== TASK REQUIREMENTS ==
Your reply should consist of the listing, copied exactly.
BEGIN
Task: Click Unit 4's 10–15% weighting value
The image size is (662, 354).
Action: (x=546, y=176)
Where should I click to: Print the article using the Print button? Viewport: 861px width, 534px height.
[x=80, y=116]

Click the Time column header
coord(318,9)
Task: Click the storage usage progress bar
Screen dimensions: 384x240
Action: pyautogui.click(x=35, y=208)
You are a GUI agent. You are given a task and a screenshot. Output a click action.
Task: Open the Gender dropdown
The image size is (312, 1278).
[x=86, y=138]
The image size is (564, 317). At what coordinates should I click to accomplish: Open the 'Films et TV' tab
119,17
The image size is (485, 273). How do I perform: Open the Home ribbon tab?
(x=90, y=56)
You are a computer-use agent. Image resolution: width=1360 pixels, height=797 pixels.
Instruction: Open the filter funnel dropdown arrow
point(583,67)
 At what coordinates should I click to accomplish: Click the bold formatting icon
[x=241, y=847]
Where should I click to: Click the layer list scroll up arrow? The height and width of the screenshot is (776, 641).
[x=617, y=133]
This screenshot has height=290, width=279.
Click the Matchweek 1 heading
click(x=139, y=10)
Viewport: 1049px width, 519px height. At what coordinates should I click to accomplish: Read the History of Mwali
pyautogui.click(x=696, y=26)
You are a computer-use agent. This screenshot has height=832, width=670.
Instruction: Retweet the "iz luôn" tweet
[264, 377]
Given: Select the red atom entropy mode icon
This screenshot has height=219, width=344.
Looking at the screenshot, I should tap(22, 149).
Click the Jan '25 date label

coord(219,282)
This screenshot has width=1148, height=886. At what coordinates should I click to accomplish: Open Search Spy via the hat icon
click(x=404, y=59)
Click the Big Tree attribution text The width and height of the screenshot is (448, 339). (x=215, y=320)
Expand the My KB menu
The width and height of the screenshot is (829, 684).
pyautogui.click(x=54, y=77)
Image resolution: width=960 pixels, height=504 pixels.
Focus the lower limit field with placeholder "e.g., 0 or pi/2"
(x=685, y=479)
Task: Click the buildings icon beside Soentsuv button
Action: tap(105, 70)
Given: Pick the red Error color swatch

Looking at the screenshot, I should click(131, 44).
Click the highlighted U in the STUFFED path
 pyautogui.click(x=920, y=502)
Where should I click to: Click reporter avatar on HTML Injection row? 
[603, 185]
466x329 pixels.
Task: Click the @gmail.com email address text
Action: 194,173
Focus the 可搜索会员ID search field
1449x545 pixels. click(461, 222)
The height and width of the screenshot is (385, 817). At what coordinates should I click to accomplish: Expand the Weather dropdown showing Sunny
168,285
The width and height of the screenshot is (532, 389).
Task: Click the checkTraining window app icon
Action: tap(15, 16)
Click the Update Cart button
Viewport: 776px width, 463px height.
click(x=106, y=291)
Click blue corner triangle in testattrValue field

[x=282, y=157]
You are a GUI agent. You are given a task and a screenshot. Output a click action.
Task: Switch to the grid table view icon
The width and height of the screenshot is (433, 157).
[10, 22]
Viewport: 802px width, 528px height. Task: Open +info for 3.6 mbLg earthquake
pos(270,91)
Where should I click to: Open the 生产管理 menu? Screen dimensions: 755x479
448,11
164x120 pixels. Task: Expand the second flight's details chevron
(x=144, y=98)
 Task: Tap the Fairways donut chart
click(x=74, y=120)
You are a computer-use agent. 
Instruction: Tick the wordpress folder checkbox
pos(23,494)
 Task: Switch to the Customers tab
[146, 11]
END
== SOLVED EXERCISE ==
Task: Click Unit 4's 10–15% weighting value
The image size is (662, 354).
Action: (x=546, y=176)
Where should I click to: Print the article using the Print button? Viewport: 861px width, 534px height.
[x=80, y=116]

Click the Time column header
coord(318,9)
Task: Click the storage usage progress bar
Screen dimensions: 384x240
Action: pyautogui.click(x=35, y=208)
You are a GUI agent. You are given a task and a screenshot. Output a click action.
Task: Open the Gender dropdown
The image size is (312, 1278).
[x=86, y=138]
The image size is (564, 317). At what coordinates should I click to accomplish: Open the 'Films et TV' tab
119,17
The image size is (485, 273). How do I perform: Open the Home ribbon tab?
(x=90, y=56)
You are a computer-use agent. Image resolution: width=1360 pixels, height=797 pixels.
Instruction: Open the filter funnel dropdown arrow
point(583,67)
 At what coordinates should I click to accomplish: Click the bold formatting icon
[x=241, y=847]
Where should I click to: Click the layer list scroll up arrow? The height and width of the screenshot is (776, 641).
[x=617, y=133]
This screenshot has height=290, width=279.
Click the Matchweek 1 heading
click(x=139, y=10)
Viewport: 1049px width, 519px height. At what coordinates should I click to accomplish: Read the History of Mwali
pyautogui.click(x=696, y=26)
You are a computer-use agent. This screenshot has height=832, width=670.
Instruction: Retweet the "iz luôn" tweet
[264, 377]
Given: Select the red atom entropy mode icon
This screenshot has height=219, width=344.
Looking at the screenshot, I should tap(22, 149).
Click the Jan '25 date label

coord(219,282)
This screenshot has width=1148, height=886. At what coordinates should I click to accomplish: Open Search Spy via the hat icon
click(x=404, y=59)
Click the Big Tree attribution text The width and height of the screenshot is (448, 339). (x=215, y=320)
Expand the My KB menu
The width and height of the screenshot is (829, 684).
pyautogui.click(x=54, y=77)
Image resolution: width=960 pixels, height=504 pixels.
Focus the lower limit field with placeholder "e.g., 0 or pi/2"
(x=685, y=479)
Task: Click the buildings icon beside Soentsuv button
Action: tap(105, 70)
Given: Pick the red Error color swatch

Looking at the screenshot, I should click(131, 44).
Click the highlighted U in the STUFFED path
 pyautogui.click(x=920, y=502)
Where should I click to: Click reporter avatar on HTML Injection row? 
[603, 185]
466x329 pixels.
Task: Click the @gmail.com email address text
Action: 194,173
Focus the 可搜索会员ID search field
1449x545 pixels. click(461, 222)
The height and width of the screenshot is (385, 817). At what coordinates should I click to accomplish: Expand the Weather dropdown showing Sunny
168,285
The width and height of the screenshot is (532, 389).
Task: Click the checkTraining window app icon
Action: tap(15, 16)
Click the Update Cart button
Viewport: 776px width, 463px height.
click(x=106, y=291)
Click blue corner triangle in testattrValue field

[x=282, y=157]
You are a GUI agent. You are given a task and a screenshot. Output a click action.
Task: Switch to the grid table view icon
The width and height of the screenshot is (433, 157).
[10, 22]
Viewport: 802px width, 528px height. Task: Open +info for 3.6 mbLg earthquake
pos(270,91)
Where should I click to: Open the 生产管理 menu? Screen dimensions: 755x479
448,11
164x120 pixels. Task: Expand the second flight's details chevron
(x=144, y=98)
 Task: Tap the Fairways donut chart
click(x=74, y=120)
You are a computer-use agent. 
Instruction: Tick the wordpress folder checkbox
pos(23,494)
 Task: Switch to the Customers tab
[146, 11]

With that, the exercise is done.